(Given passage):
## Begin

Tuesday 12 September 2023

Rejoining the EU is even more anachronistic than Rule Britannia.


The song Rule Britannia could hardly be more anachronistic. If Britain ever ruled the waves, which perhaps was just about possible to argue in 1740, it certainly does not now. Even in 1916 when Britain still had the largest navy in the world it suffered a tactical defeat at Jutland. But most national anthems are anachronistic.  Those feet probably did not walk upon England’s mountain’s green. But there is something still more anachronistic about the singing of Rule Britannia and that is to do so accompanied by blue and yellow EU flags.

Prior to Britain voting to leave the EU it was rare indeed to see people waving the EU flag. Support for the EU prior to 2016 was moderate. There were no people with berets with EU stars.

I had always assumed that the EU was one of those things that British people grumbled about, but which would never be changed. I never ever thought we would be given a referendum on EU membership. Having been given it I assumed that Remain would win easily.

I voted Leave primarily because I hoped that it would make the SNP’s argument more difficult as it did. The EU is the condition for the possibility of sub national nationalism in the modern world. Leaving I believed was necessary for otherwise Scottish nationalists would eventually realise that they could leave the UK without much changing. The EU would guarantee free movement with the former UK and Scots would have the same rights as before. The choice became do you prefer UK unity or EU membership, because you can’t have both.

But in other respects, I could see quite a lot of merit in the EU. Free movement made it easier to live and work in EU countries. The Single Market was probably beneficial economically.

Brexit has not failed. It has destroyed the SNP. The UK economy is doing about as well in comparison with similar EU economies. But Brexit has not succeeded either. It has not limited migration. Quite the reverse. We just get our migrants now from outside the EU. We have not gained an economic advantage from Brexit, because we have not really tried to gain it.

I can see why sensible people still regret that we voted to Leave. There were some good arguments for Remain. But here is where the EU flag wavers at the Proms are behaving anachronistically. They have not moved on from the Remain arguments of 2016. They still think that the EU that we left we could rejoin. But you can’t step into the same EU twice.

## End

(What this exercise asks):
- A) In the post on Rule Britannia and the EU, where did Britain suffer a tactical defeat in 1916?
- B) Reproduce everything in the Rule Britannia post from "But in other" down to "to gain it.".

(Supplied material):

## Begin

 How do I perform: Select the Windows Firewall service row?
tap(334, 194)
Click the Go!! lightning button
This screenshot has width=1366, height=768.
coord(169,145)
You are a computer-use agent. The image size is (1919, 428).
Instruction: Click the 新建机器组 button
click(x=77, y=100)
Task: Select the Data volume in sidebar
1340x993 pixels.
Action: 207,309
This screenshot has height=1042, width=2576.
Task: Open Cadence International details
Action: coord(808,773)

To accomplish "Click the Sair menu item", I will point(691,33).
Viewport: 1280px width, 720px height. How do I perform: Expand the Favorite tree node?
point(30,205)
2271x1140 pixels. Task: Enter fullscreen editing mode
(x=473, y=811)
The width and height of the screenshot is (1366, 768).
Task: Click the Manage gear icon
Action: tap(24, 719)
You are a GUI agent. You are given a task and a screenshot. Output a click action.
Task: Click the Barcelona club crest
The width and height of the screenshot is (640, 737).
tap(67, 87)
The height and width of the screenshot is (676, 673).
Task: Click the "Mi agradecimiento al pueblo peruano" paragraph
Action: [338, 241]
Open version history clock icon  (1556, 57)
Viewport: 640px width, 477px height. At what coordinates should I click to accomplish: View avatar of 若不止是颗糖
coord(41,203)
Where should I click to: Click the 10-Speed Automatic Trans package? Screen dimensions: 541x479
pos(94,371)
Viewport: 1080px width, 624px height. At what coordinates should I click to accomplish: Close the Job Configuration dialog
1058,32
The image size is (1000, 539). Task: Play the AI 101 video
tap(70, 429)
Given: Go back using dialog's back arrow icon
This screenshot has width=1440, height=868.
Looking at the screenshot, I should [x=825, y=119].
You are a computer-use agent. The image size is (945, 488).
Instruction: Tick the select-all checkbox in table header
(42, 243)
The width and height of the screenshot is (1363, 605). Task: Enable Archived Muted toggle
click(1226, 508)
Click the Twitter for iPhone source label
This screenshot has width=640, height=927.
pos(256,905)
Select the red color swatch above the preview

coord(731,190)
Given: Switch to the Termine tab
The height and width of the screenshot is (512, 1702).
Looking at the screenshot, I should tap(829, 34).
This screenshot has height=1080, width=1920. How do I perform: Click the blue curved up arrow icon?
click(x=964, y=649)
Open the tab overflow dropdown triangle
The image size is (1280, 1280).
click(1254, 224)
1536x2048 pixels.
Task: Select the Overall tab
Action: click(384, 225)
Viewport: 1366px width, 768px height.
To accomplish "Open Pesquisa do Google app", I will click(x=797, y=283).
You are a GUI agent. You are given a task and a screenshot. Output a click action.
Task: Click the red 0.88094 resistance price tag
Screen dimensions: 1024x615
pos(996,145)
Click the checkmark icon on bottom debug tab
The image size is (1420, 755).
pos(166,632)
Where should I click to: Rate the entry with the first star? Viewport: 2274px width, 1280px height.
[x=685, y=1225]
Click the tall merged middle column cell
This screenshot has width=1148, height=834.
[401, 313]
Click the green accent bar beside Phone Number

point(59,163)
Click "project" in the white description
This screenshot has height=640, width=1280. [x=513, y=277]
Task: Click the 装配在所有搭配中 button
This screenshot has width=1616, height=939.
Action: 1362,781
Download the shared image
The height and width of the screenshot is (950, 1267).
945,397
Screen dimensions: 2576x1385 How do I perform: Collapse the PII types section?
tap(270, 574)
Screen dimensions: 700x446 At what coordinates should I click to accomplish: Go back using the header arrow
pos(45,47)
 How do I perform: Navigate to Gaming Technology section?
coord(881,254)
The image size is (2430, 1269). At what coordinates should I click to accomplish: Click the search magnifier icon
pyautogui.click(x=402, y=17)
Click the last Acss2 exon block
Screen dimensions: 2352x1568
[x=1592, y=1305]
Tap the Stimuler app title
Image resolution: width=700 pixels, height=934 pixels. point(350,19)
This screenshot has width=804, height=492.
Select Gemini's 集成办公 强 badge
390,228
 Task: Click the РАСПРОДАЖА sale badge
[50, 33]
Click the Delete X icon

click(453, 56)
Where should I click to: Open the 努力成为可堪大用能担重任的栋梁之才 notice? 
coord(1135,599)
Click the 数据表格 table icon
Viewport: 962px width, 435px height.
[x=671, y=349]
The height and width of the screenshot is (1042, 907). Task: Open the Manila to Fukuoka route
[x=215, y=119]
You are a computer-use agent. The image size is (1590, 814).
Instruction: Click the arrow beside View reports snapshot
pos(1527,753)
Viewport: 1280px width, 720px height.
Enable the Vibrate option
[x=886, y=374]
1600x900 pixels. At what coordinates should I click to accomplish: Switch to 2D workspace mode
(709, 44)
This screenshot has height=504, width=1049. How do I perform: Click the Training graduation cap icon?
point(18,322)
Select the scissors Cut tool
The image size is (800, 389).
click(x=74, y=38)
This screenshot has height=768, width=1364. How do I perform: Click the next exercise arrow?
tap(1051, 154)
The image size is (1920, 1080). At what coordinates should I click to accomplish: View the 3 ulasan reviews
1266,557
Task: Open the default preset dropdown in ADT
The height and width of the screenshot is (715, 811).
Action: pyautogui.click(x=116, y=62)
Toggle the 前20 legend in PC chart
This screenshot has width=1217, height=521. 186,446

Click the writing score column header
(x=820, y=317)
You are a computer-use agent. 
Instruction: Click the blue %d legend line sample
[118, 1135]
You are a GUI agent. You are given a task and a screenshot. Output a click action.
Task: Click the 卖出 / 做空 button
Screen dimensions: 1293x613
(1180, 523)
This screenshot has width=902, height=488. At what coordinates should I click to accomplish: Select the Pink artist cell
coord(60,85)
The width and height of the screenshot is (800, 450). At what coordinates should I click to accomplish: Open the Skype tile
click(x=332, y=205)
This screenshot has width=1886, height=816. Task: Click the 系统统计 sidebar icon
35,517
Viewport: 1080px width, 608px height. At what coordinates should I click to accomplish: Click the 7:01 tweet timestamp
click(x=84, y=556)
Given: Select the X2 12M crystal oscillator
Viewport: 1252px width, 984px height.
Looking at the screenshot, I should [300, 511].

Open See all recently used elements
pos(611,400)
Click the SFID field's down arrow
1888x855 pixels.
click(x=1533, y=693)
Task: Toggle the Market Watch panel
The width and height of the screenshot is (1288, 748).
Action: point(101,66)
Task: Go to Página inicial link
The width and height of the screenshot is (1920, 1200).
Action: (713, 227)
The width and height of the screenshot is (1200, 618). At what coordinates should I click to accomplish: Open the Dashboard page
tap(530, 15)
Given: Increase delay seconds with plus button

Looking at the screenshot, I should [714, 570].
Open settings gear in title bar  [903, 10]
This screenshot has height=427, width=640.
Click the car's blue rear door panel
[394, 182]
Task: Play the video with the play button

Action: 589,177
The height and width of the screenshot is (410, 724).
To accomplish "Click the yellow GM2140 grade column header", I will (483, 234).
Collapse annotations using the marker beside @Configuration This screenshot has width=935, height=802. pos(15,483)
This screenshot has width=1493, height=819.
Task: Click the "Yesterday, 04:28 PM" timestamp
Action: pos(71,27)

## End

(Written responses):
- A) At Jutland.

- B)
But in other respects, I could see quite a lot of merit in the EU. Free movement made it easier to live and work in EU countries. The Single Market was probably beneficial economically.

Brexit has not failed. It has destroyed the SNP. The UK economy is doing about as well in comparison with similar EU economies. But Brexit has not succeeded either. It has not limited migration. Quite the reverse. We just get our migrants now from outside the EU. We have not gained an economic advantage from Brexit, because we have not really tried to gain it.